::: DATA SECTION
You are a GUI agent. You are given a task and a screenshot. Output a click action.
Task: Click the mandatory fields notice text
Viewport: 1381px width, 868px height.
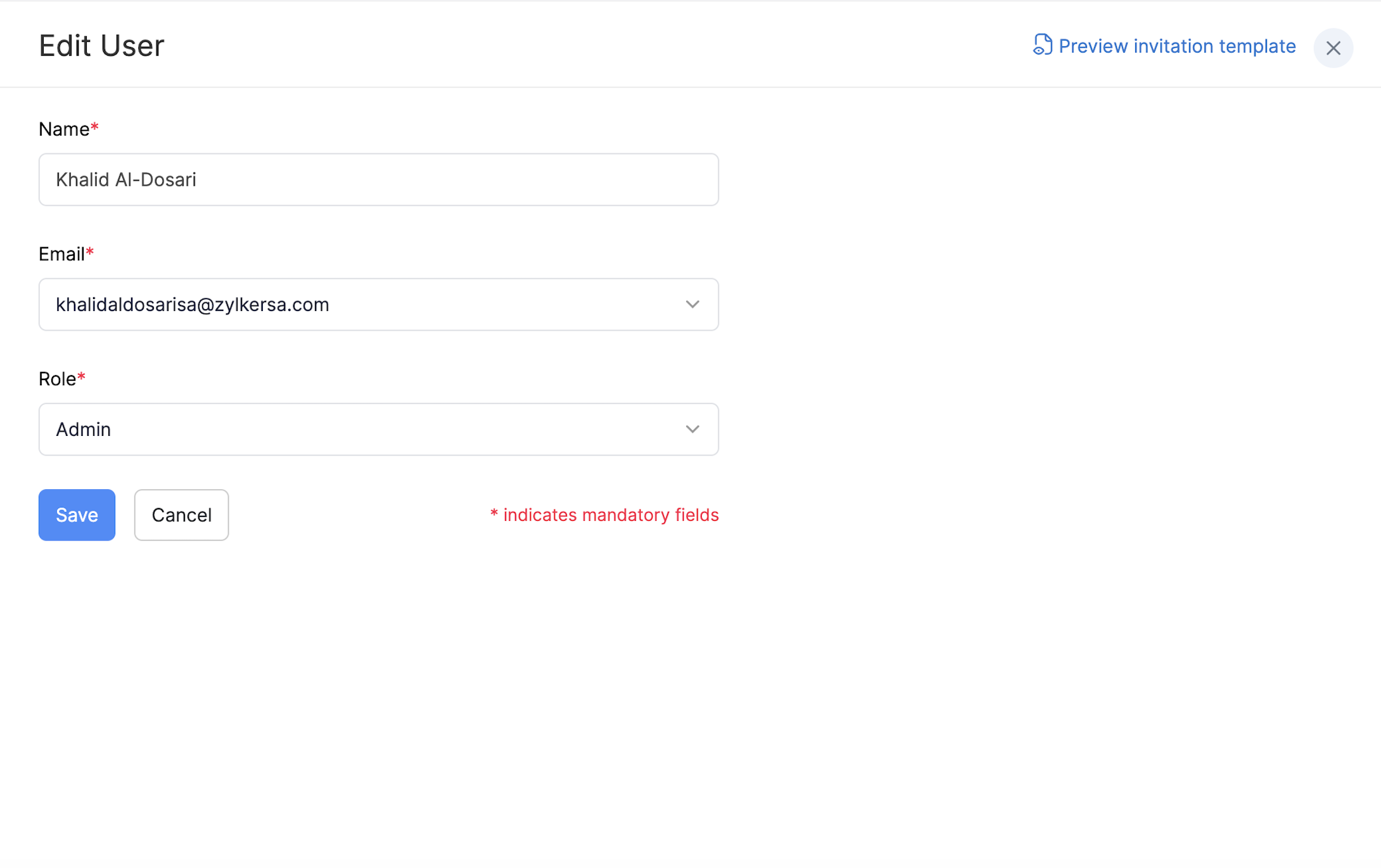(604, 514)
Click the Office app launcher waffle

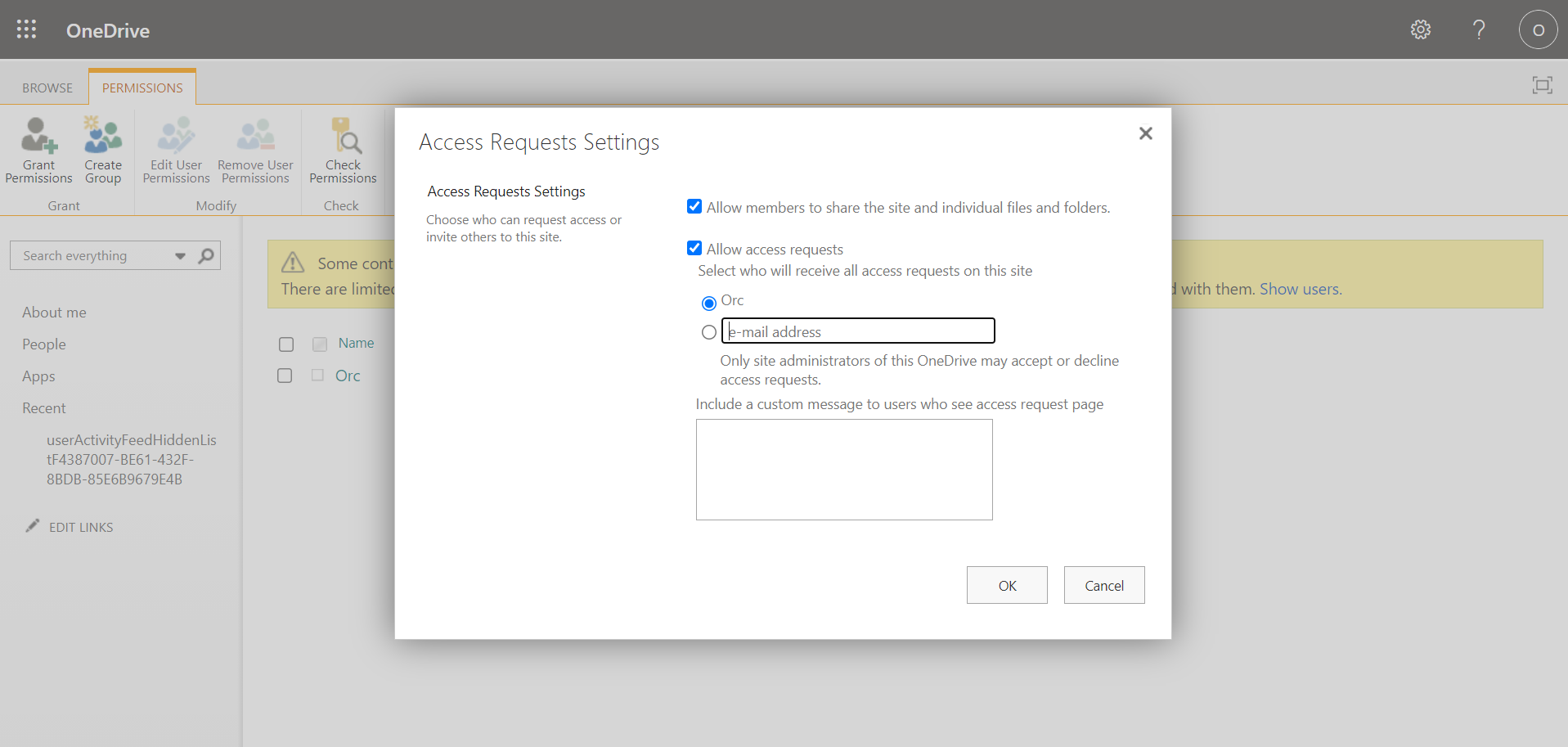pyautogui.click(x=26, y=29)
::::::
YOUR OBJECTIVE —
If pictures appear in the data, omit them and copy all other parts exactly.

OUTPUT BELOW —
You are a GUI agent. You are given a task and a screenshot. Output a click action.
Task: Click the mandatory fields notice text
Viewport: 1381px width, 868px height.
(604, 514)
Click the Office app launcher waffle

pyautogui.click(x=26, y=29)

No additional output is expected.